ITEMS
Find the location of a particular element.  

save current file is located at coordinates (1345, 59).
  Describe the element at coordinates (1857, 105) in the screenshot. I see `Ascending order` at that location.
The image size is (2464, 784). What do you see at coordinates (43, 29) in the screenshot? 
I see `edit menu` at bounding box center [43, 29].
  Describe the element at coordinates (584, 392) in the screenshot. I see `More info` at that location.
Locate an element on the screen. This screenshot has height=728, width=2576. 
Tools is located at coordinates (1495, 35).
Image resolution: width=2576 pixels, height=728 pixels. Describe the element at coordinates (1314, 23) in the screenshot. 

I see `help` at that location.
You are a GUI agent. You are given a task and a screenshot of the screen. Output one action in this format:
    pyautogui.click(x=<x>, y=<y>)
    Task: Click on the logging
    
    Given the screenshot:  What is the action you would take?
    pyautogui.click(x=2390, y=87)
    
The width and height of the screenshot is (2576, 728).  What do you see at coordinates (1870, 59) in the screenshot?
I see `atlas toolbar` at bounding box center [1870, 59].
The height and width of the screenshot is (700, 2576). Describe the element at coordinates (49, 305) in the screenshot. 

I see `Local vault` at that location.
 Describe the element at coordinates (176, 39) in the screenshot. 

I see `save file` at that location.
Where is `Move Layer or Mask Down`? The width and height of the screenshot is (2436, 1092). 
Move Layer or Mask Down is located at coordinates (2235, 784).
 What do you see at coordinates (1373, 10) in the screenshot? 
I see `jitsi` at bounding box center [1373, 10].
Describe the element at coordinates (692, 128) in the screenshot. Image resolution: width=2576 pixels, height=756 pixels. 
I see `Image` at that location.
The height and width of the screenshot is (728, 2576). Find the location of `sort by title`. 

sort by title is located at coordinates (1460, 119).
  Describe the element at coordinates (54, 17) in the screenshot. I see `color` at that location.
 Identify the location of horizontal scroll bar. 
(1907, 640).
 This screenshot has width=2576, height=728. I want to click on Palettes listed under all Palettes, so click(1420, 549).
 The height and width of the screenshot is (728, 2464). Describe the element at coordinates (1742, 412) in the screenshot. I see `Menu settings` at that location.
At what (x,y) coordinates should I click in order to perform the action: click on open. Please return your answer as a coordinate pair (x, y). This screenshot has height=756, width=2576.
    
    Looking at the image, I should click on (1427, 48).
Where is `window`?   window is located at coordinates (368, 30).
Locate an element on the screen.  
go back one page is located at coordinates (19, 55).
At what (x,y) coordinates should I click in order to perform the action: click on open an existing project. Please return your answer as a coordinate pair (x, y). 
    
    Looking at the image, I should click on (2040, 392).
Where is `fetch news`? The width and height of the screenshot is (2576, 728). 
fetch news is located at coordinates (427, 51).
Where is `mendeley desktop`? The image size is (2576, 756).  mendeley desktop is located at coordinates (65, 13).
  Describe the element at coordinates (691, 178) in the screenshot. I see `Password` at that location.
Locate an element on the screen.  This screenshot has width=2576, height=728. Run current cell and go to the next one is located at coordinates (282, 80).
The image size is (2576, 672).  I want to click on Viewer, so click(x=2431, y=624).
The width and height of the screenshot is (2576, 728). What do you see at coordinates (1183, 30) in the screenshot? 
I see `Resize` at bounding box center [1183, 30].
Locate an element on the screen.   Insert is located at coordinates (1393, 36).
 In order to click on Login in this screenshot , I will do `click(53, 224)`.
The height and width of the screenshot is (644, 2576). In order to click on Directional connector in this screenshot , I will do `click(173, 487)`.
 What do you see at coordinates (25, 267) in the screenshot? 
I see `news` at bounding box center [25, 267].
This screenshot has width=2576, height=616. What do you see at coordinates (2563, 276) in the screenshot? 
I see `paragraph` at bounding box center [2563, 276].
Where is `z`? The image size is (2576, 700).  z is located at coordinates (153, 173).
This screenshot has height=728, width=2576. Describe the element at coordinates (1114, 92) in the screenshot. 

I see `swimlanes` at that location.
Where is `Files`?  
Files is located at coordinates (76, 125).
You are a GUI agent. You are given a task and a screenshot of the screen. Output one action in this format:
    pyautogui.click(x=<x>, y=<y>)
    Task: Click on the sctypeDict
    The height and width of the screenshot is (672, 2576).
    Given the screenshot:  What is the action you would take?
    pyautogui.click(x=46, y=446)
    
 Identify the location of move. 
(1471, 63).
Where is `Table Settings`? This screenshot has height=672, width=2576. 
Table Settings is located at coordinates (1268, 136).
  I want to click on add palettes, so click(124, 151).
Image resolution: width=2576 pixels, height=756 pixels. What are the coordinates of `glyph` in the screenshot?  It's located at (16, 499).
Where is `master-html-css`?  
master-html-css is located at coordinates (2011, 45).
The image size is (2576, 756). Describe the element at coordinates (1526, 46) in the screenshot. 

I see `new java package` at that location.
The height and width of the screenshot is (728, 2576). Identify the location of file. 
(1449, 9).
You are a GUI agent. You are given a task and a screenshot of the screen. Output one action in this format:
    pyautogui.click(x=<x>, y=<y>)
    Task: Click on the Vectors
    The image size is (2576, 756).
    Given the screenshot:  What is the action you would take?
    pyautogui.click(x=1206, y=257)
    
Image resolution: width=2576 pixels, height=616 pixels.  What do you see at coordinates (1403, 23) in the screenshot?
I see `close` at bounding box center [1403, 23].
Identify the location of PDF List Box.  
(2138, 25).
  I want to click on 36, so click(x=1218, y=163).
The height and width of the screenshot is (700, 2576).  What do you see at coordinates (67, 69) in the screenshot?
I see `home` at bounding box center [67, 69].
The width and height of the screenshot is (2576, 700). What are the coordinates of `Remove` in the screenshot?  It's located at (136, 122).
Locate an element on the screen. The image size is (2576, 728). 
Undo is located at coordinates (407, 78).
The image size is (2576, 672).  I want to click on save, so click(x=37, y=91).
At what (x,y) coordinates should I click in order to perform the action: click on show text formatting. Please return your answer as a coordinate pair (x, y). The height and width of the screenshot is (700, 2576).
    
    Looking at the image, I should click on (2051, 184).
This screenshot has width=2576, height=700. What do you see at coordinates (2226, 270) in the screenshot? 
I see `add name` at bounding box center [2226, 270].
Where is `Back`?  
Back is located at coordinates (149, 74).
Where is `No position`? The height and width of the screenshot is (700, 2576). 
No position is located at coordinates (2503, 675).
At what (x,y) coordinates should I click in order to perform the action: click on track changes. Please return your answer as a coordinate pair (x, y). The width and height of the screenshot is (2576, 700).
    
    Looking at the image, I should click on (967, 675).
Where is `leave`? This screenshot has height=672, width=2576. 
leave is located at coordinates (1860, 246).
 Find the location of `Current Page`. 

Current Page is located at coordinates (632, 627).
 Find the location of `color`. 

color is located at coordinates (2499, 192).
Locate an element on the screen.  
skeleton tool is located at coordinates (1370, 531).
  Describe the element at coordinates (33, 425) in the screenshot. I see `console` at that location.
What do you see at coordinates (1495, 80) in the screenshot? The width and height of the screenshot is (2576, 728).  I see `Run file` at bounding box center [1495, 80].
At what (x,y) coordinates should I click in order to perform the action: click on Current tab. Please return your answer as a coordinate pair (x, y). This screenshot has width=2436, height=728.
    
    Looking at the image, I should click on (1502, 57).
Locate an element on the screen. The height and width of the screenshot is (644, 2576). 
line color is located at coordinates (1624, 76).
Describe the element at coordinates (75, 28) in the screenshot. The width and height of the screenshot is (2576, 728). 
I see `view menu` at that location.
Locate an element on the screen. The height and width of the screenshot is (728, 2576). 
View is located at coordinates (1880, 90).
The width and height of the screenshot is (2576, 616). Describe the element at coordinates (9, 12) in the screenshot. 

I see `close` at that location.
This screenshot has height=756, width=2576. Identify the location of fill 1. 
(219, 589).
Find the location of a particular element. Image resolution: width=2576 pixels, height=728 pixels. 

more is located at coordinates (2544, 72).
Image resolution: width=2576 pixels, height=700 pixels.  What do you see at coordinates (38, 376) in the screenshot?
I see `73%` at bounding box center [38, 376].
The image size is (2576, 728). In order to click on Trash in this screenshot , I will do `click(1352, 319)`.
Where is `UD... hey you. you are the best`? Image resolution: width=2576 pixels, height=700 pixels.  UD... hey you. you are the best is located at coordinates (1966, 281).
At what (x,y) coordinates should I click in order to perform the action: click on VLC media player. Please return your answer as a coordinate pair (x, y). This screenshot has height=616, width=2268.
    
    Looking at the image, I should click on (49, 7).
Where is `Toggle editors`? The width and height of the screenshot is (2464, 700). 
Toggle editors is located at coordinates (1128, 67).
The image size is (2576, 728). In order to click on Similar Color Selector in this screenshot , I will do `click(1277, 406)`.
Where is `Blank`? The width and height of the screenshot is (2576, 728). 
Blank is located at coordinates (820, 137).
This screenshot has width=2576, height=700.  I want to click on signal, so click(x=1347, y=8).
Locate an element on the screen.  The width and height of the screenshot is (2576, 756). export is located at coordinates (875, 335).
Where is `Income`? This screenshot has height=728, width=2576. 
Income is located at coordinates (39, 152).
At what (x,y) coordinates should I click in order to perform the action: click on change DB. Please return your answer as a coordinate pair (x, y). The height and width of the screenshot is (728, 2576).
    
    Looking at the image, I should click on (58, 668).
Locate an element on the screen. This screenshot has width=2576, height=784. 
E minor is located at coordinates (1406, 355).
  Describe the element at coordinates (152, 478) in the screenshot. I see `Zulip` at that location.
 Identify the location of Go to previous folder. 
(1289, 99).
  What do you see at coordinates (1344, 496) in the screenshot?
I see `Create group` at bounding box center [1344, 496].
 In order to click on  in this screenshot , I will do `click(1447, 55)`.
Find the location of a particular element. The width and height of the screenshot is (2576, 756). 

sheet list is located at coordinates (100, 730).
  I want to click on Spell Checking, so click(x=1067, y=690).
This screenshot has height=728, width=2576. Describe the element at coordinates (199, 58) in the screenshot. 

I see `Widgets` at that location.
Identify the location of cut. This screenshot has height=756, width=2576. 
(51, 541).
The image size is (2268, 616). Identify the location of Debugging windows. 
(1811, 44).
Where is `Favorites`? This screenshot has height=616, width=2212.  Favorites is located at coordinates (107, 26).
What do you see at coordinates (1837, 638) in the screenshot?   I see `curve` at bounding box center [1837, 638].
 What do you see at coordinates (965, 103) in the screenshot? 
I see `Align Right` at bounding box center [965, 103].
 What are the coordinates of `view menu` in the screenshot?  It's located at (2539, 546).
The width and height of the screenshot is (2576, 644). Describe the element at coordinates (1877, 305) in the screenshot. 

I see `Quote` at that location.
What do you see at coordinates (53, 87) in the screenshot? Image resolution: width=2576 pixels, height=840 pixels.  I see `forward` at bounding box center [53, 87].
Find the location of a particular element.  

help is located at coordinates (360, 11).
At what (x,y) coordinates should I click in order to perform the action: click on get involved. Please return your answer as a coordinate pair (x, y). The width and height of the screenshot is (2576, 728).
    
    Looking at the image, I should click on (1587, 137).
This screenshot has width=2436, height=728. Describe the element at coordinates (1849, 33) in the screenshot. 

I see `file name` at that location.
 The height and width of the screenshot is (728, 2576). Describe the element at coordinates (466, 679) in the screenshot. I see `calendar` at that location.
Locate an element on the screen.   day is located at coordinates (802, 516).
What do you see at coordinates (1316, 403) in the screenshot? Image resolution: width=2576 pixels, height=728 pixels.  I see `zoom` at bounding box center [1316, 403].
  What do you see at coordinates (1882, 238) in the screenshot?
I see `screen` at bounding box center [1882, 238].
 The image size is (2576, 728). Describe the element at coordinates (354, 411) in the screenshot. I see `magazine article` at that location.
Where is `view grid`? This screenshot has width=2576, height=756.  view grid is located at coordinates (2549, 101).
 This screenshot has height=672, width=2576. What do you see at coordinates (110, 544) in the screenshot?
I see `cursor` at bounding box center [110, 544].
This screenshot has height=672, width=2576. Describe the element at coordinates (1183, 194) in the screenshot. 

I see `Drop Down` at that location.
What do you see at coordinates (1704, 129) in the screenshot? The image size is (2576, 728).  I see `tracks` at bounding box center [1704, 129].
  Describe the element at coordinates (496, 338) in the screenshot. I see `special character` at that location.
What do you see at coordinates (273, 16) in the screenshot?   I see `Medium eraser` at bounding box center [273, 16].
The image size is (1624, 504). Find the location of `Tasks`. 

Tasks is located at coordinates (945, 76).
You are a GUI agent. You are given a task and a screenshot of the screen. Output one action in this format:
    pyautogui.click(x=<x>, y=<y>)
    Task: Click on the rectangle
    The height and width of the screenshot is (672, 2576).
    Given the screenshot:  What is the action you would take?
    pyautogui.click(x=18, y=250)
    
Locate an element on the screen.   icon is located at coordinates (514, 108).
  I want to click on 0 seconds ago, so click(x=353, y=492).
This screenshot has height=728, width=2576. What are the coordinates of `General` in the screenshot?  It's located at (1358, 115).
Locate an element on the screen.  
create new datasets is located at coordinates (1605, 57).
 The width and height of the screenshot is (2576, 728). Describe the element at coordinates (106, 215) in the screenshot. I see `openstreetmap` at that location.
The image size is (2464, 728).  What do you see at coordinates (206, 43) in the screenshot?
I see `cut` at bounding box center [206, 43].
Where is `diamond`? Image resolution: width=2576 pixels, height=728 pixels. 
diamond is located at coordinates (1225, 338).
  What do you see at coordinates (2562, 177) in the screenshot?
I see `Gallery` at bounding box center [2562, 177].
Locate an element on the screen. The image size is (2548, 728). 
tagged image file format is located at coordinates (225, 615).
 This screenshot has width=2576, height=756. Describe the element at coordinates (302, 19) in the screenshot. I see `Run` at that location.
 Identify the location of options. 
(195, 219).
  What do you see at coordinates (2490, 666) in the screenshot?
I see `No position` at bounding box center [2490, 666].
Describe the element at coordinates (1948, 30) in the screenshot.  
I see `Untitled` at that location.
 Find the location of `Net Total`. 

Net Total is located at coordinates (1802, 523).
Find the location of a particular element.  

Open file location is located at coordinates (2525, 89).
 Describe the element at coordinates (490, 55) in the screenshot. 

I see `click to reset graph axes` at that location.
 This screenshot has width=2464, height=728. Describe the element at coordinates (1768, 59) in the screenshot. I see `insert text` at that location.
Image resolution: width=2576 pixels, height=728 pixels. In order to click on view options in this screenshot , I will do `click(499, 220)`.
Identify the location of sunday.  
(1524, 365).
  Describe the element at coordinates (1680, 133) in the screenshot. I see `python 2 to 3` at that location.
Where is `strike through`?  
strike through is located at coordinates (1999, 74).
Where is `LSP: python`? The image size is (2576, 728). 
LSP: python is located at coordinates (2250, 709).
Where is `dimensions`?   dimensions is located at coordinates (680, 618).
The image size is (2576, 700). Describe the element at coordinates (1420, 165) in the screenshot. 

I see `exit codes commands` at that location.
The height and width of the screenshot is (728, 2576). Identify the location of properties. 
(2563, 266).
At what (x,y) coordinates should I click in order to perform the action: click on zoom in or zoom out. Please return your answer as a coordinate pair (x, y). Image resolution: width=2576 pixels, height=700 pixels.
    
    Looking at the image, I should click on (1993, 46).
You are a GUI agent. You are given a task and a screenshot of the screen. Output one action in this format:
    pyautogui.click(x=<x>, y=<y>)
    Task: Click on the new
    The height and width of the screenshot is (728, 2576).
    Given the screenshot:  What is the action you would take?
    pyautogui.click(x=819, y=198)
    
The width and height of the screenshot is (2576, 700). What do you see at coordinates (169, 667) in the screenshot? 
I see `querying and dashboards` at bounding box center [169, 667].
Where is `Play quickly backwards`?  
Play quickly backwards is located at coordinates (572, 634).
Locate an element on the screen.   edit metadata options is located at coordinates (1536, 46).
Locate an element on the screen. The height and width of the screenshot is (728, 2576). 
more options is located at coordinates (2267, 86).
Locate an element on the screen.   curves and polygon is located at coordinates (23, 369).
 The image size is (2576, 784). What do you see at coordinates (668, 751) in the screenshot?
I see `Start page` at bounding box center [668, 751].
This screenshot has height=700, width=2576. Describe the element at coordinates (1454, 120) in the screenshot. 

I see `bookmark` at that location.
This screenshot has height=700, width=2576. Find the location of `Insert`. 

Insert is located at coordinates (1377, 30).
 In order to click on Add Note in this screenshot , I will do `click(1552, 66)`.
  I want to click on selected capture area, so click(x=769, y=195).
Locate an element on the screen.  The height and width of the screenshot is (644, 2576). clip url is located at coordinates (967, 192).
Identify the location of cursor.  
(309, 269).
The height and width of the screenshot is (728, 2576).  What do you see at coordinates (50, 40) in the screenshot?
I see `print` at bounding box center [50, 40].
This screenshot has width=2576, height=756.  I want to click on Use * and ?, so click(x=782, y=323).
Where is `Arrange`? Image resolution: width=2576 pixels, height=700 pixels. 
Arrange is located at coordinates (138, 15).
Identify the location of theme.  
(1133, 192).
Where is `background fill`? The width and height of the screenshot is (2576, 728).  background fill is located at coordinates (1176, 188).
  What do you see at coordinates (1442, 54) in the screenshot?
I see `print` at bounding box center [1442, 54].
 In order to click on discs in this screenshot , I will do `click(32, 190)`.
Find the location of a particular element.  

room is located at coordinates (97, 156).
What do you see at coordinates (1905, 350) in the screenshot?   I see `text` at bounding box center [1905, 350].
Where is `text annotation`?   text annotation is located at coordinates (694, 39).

TASK STATEMENT
Copy the records word for word, beginning at the line that contains "coordinates (967, 192)." and continuing through the end of the records.

RESULT FOR THIS TASK
Locate an element on the screen.  The height and width of the screenshot is (644, 2576). clip url is located at coordinates (967, 192).
Identify the location of cursor.  
(309, 269).
The height and width of the screenshot is (728, 2576).  What do you see at coordinates (50, 40) in the screenshot?
I see `print` at bounding box center [50, 40].
This screenshot has width=2576, height=756.  I want to click on Use * and ?, so click(x=782, y=323).
Where is `Arrange`? Image resolution: width=2576 pixels, height=700 pixels. 
Arrange is located at coordinates (138, 15).
Identify the location of theme.  
(1133, 192).
Where is `background fill`? The width and height of the screenshot is (2576, 728).  background fill is located at coordinates (1176, 188).
  What do you see at coordinates (1442, 54) in the screenshot?
I see `print` at bounding box center [1442, 54].
 In order to click on discs in this screenshot , I will do `click(32, 190)`.
Find the location of a particular element.  

room is located at coordinates (97, 156).
What do you see at coordinates (1905, 350) in the screenshot?   I see `text` at bounding box center [1905, 350].
Where is `text annotation`?   text annotation is located at coordinates (694, 39).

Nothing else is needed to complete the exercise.